Jury Duty!!! What a horror. Having 3 children with Autism Spectrum Disorder is bad enough. My son just had surgery and needs further surgery. What a time to be called for performing "my duty". My children are considered "adults" or age of majority, 18 and over, but the legal system does not take into consideration their developmental age. Do the courts understand all this?

This is the 3rd time I am called and it is so overwhelming when you have more important things that have to be done for your children. I have no time for myself whatsoever. Endless doctor visits, school meetings, behavior modification, post-school programs, and being a mother to perpetual children can be exhausting. Since I am a "Single Mother" for many, many years now, it can be very depressing. The weight of the world is on your shoulders.

I am in New Jersey and I assume because the crime is so high here now, there is a major need for continuous jurors.
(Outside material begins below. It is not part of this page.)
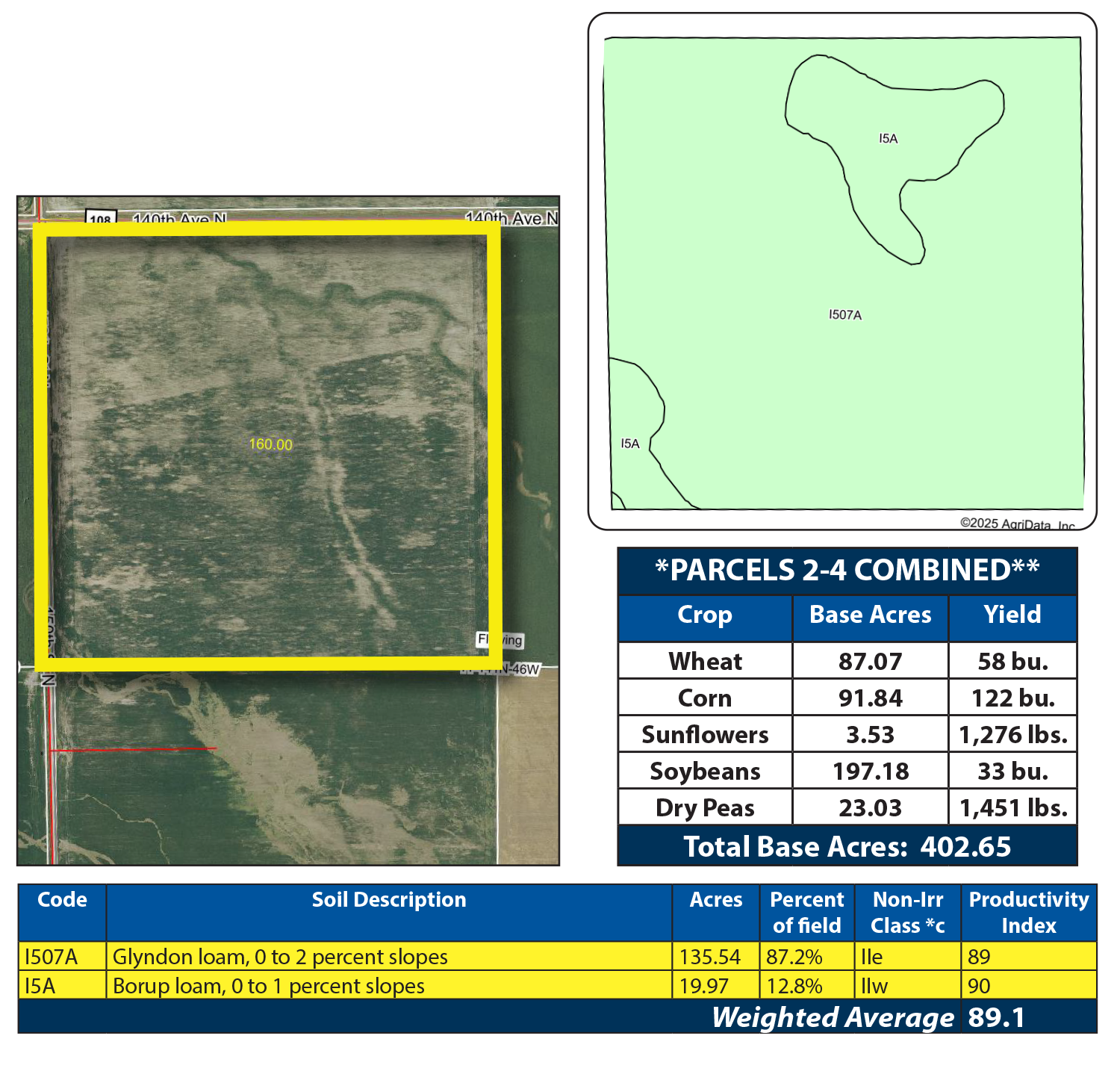Click the Crop column header
The width and height of the screenshot is (1120, 1077).
click(x=704, y=615)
Many jurors are excused or disqualified, so that leaves a small pool of potential jurors. Out of desperation, they allow shoplifters and those accused of a crime, but not yet convicted, to participate, as per "NJ Court Online".

But, how on earth do I neglect my developmentally disabled children to go do my "duty"??? If parents with "normal" children have a hard time finding babysitters, lots of luck finding one qualified for Autism, Anxiety, and especially one with a seizure disorder.

There is absolutely no category for "ME" on the list of "Excuses". I send them large envelopes of information and reports to try to get excused. I write to the Judge. This time was the worst for me because it came right at the time of my son's surgery.

How can I medicate him and send him on the school van if I have to leave before him and leave him unattended?
How can I return home after him and not be there to know if my daughter, who is in her own world, let him in?
What if something happens to him during the day? I am the responsible party. Does DDD kick in?
One of my sons is placed in a group home and I am legal guardian; how do they contact me if something happens to him? He is severely disabled.
Would they interrupt the trial if something happens?

My worries are based on the fact that I have no luck whatsoever. When it rains, it pours, everything at once.....that is my luck, always has been.

Does the court understand any of this, or what?

I got excused for now, again, but for how long? Should I worry from now for next time? Too many years dealing with this makes you feel hopeless, especially because there are so many ignorant people out there regardless of their education.

It is getting very hard to live in New Jersey, especially because there is a aura of emotionlessness. There are more cold and heartless people taking over. It is very sad and very uncomfortable to comprehend it. I wish I could move out, but my kids are waiting for services here. They were born here, got sick here, and deserve what little they get.

UPDATE: Don't you know I received another Jury Duty notice just months after this last one. This time my 2nd son who is severely disabled just had a very serious gland surgery coming within a 1/4 inch of a tracheotomy in which I was devastated. How could it be such a coincidence to be called again at such a devastating time? This time I was able to get DDD to write letters about my situation and need for availability of my children as a priority.